Results of opening applied to the thresholded image
Alternatively, as we are only interested in the locations of the checkboxes and they have a sharp contrast with the background, to separate them out we can perform edge detection.
Edge detection: an operation that identifies locations of the image with a rapid change in intensity values. Here, we are specifically using the Canny edge detector. The specifics of the algorithm are not essential for the article, but it is worth noting that Canny detector, in comparison to some other simpler detectors, applies additional noise filtering and removes candidate edges that are too small or shallow (i.e. might be image artefacts)
We only keep the top level or external contours and plot them over the original image.
Contours for the objects after each preparation method
The good thing is that all checkboxes are detected, the bad thing, however, is that we still have plenty of unwanted objects. Therefore, we need to perform filtering to only include the contours for the objects of interest.

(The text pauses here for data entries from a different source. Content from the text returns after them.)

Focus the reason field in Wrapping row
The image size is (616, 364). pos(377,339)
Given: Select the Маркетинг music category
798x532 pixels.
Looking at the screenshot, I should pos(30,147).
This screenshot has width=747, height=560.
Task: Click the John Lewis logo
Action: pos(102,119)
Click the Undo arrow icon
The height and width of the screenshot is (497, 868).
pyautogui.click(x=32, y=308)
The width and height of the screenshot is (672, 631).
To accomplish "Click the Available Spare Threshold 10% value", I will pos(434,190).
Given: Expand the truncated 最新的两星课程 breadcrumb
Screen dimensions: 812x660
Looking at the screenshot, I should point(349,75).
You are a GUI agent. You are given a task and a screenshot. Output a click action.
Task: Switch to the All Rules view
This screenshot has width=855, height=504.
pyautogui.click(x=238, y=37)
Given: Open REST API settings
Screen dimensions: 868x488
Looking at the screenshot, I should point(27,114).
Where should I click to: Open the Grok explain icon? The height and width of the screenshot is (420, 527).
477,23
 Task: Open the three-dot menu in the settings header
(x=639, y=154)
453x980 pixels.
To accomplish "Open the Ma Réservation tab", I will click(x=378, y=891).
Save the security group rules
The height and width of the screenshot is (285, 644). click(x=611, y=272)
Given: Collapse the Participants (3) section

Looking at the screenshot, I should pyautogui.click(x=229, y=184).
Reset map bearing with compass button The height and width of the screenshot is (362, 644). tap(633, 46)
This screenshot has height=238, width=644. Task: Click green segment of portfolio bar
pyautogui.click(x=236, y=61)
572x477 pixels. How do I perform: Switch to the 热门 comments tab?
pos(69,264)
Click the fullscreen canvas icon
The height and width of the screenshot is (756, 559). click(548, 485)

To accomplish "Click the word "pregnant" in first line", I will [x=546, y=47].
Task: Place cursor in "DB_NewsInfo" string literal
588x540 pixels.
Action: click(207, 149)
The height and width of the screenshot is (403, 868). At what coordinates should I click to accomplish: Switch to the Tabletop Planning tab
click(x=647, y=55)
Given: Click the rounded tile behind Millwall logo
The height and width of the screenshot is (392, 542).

We know that our boxes are roughly 25 by 25 pixels, and hence have an area of roughly 625 pixels squared. Therefore, we can try to filter out all the contours which area is too small or too large with the following code.
For all pre-processed images, this filter removes the contours of the text labels. But the crossed-out text’s and the circle’s contours are still present on the images with the simple thresholding and edge detection. So, this method is not robust enough for our purpose. It is worth noting, though, that this is not a problem for the image with the opening: the circle was broken down into smaller pieces enough to be filtered out with this method.
By Bounding Box
The previous results can be improved if we add the information on shapes. We can get bounding boxes (i.e. a minimal box that encloses a given contour) and filter out ones that do not have square dimensions.
def are_bounding_dimensions_correct(contour, expected_area=625, tolerance=200, squareness_tolerance=5): area = cv2.contourArea(contour) x, y, w, h = cv2.boundingRect(contour) return abs(area - expected_area) <= tolerance and abs(w - h) <= squareness_tolerance
Contours after filtering for bounding box aspect ratio
This filter successfully removes the unwanted thick line, but the circle is still present, as its bounding box has a roughly square shape.
By Contour Matching
To combat that, we can compare contours directly instead of relying on their bounding boxes. We can define a template box of square shape, and filter out all the contours that do not match the template or do not match the area requirement (we still have to check if sizes are correct).
Doing that, allows us to identify the shapes that closely match our desired template, and therefore filter out the unwanted objects, including the hand-drawn circle.
Having multiple methods of pre-processing and contour filtering tested, we can conclude that the combination of opening (since it removes most of the unwanted elements all by itself) and contour matching (since it provides high precision of filtering) works best for our task. The great thing is that a similar approach can be further extended to account for other elements that can be encountered in forms, simply by defining appropriate kernels and templates.
Of course, these exact methods are not applicable to every single problem that can be found in the real world, and some additional processing might be required: such as colour masking instead of thresholding, or denoising of the image as a pre-processing. Hence, the reader is encouraged to play around with the code provided, apply it to other problems and try to adapt it to suit their needs.